Zurro was also critical of the choice to kill off Virginia in the face of Verónica Castro's absence, seeing it as an easy way out. Esparza thought that the season would have been better if it had retained Verónica Castro as Virginia, because the show's dynamic is not the same without Virginia and Paulina playing off each other; Munizaga wrote that the season feels uncentered, and this is likely because without Castro's Virginia there is no reason to focus on the titular shop, making its inclusion forced. However, Marieta Taibo for Cosmopolitan wrote that her departure is handled well and that Suárez and Paulina become the center, and CNET's Patricia Puentes said that "it is hard to miss" (Note: Spanish: "es difícil echar de menos") the character and the actress, both because of Suárez's performance and because Virginia is still referenced throughout the season.

Despite the more negative response, reviewers looked positively on the character of Paulina. Carlos wrote that "the show is saved by the character of Paulina", (Note: Spanish: "lo único que se salva es la nueva frase viral de Paulina") with Esparza opining that except for Paulina, María José and Delia the character performances are more like caricatures of who they were in season one. Zurro concluded, in contrast to his dismal outlook on the season, that "of course, Paulina de la Mora is still there, and she and Cecilia Suárez are still the rulers of the series", (Note: Spanish: "eso sí, ella sigue ahí, Paulina de la Mora y Cecilia Suárez son las dueñas de la serie") expecting the third season to be better. However, Munizaga commented that Paulina's motivations in the season are "absurd" (Note: Spanish: "absurdos") – Zurro had claimed this of the other characters – but does say that the subplots of everyone else are worse, being both unbelievable and uninteresting. Da Costa reflected that "Suárez is the backbone of the cast, and although she gave the best performance of the series, she is missing some of Paulina's spirit"; (Note: Spanish: "Cecilia Suárez es la columna vertebral del elenco, aunque realice la mejor interpretación de la serie, se echa en falta ese espíritu tan singular que envolvía a Paulina") he added that Medina and Paco León had been under-utilized, writing that Medina "is a triumph in the scenes in which he does appear" (Note: Spanish: "triunfa en las escenas que aparece") and that León was "very wasted". (Note: Spanish: "muy desperdiciado")

WHAT THIS EXERCISE ASKS:
**a)** Copy the review excerpt, starting with "Zurro was also" and going on through "throughout the season.".
**b)** In the review excerpt, which publication did Marieta Taibo write for?
**c)** Continue the review excerpt from where it stops.

DATA SHOWN:

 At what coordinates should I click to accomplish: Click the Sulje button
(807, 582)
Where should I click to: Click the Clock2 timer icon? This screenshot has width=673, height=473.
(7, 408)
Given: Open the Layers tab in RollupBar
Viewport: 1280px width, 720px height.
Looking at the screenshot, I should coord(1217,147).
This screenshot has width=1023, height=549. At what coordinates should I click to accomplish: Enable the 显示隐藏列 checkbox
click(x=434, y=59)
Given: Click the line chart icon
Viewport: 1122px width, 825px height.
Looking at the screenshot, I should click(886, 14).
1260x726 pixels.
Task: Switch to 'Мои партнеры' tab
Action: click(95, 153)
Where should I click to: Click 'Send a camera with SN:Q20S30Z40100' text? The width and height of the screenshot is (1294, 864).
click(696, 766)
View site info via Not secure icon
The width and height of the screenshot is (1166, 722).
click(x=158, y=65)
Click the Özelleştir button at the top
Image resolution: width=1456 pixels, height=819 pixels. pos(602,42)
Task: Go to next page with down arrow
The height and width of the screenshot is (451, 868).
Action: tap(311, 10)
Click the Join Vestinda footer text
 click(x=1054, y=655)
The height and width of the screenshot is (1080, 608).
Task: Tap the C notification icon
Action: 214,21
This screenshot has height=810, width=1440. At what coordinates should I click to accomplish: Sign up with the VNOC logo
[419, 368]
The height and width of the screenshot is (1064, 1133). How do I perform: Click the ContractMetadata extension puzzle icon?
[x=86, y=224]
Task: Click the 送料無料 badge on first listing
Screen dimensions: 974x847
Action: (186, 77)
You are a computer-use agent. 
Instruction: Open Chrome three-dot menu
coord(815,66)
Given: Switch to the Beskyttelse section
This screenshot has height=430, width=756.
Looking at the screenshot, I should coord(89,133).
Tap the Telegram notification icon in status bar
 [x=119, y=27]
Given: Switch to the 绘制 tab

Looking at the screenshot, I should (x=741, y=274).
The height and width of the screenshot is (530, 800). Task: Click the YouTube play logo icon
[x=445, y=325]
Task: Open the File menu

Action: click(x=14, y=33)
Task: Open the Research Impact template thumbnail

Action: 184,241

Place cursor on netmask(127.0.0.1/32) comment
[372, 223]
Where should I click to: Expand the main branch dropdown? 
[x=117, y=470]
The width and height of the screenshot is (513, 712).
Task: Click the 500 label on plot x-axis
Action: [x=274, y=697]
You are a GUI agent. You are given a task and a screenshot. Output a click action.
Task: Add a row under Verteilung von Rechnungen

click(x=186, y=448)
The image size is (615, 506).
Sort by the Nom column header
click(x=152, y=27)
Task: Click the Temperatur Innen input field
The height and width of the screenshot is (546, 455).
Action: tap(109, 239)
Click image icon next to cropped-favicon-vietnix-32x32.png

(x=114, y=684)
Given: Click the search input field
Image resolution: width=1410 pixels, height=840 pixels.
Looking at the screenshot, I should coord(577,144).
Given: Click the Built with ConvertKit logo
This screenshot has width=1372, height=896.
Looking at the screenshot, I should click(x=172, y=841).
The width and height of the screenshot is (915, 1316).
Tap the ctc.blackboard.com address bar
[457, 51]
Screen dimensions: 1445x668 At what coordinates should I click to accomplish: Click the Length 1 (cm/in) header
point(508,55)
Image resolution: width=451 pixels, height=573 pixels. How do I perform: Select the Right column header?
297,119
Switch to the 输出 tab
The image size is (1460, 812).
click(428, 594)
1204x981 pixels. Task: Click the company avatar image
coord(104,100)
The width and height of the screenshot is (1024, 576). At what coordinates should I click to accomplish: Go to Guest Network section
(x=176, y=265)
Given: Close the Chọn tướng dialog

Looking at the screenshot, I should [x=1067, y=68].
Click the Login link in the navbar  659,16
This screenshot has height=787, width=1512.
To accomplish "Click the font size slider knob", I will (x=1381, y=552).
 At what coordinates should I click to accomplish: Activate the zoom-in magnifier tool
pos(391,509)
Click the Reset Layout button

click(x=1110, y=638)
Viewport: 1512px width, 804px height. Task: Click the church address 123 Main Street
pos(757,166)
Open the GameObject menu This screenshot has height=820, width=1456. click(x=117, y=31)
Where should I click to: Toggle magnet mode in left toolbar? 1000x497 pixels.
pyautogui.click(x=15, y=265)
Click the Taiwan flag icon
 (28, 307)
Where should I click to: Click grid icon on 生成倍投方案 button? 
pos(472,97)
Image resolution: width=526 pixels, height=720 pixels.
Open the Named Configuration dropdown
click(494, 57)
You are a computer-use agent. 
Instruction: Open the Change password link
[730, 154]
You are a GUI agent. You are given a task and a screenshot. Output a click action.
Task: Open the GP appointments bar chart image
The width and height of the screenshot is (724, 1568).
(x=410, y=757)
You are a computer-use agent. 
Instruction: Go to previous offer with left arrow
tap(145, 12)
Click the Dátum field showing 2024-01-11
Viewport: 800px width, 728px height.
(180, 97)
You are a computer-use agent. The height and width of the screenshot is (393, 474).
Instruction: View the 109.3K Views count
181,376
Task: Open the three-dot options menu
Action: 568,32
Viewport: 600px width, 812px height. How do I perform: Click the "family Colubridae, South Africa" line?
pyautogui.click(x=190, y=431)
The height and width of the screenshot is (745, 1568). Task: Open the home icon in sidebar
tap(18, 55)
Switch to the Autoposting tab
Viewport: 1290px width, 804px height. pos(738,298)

ANSWERS FOR THE TASKS:
**a)**
Zurro was also critical of the choice to kill off Virginia in the face of Verónica Castro's absence, seeing it as an easy way out. Esparza thought that the season would have been better if it had retained Verónica Castro as Virginia, because the show's dynamic is not the same without Virginia and Paulina playing off each other; Munizaga wrote that the season feels uncentered, and this is likely because without Castro's Virginia there is no reason to focus on the titular shop, making its inclusion forced. However, Marieta Taibo for Cosmopolitan wrote that her departure is handled well and that Suárez and Paulina become the center, and CNET's Patricia Puentes said that "it is hard to miss" (Note: Spanish: "es difícil echar de menos") the character and the actress, both because of Suárez's performance and because Virginia is still referenced throughout the season.

**b)** Cosmopolitan

**c)**
Commenting on the art and aesthetics of the season, Da Costa wrote that the "sparkle, mamarrachería" ("craziness") and "visual histrionics" were missing compared to the first season. (Note: Spanish: "se ha perdido el brillo, la mamarrachería", "se echa en falta mayor histrionsimo [sic] visual") He also added that the symbolism of the florists was forgotten, only appearing at a narrative level rather than truly expressed, and that the attempts at "Spanishizing" (Note: Spanish: "españolizar") were unsuccessful, rendering the season "more like a tribute to Mecano than a musical-visual composition". (Note: Spanish: "parece más un homenaje a Mecano que una composición musical con lo visual") However, he did compliment the comic timing of the editing.

Professional ratings
Review scores
| Source | Rating |
| Cinemagavia | Star |
| Espinof | Star Half star |
| La Tercera | Star |
| Locos x el Cine | Star |
| Ready Steady Cut | Star Half star |

==Accolades==

The second season received several nominations at 2020 ceremonies. For the XXIX Spanish Actors Union Awards, both León siblings were nominated, but neither won. For the 2020 Platino Awards, the show received the third-most television acting nominations (three), including two in the new Supporting categories, for Suárez as best actress, Treviño as best supporting actress, and Medina as supporting actor. The only win was for Suárez, repeating her win from the 2019 awards.

==Notes==

===Translated quotations===
Some quotations in this article were originally in languages other than English, and have been user-translated.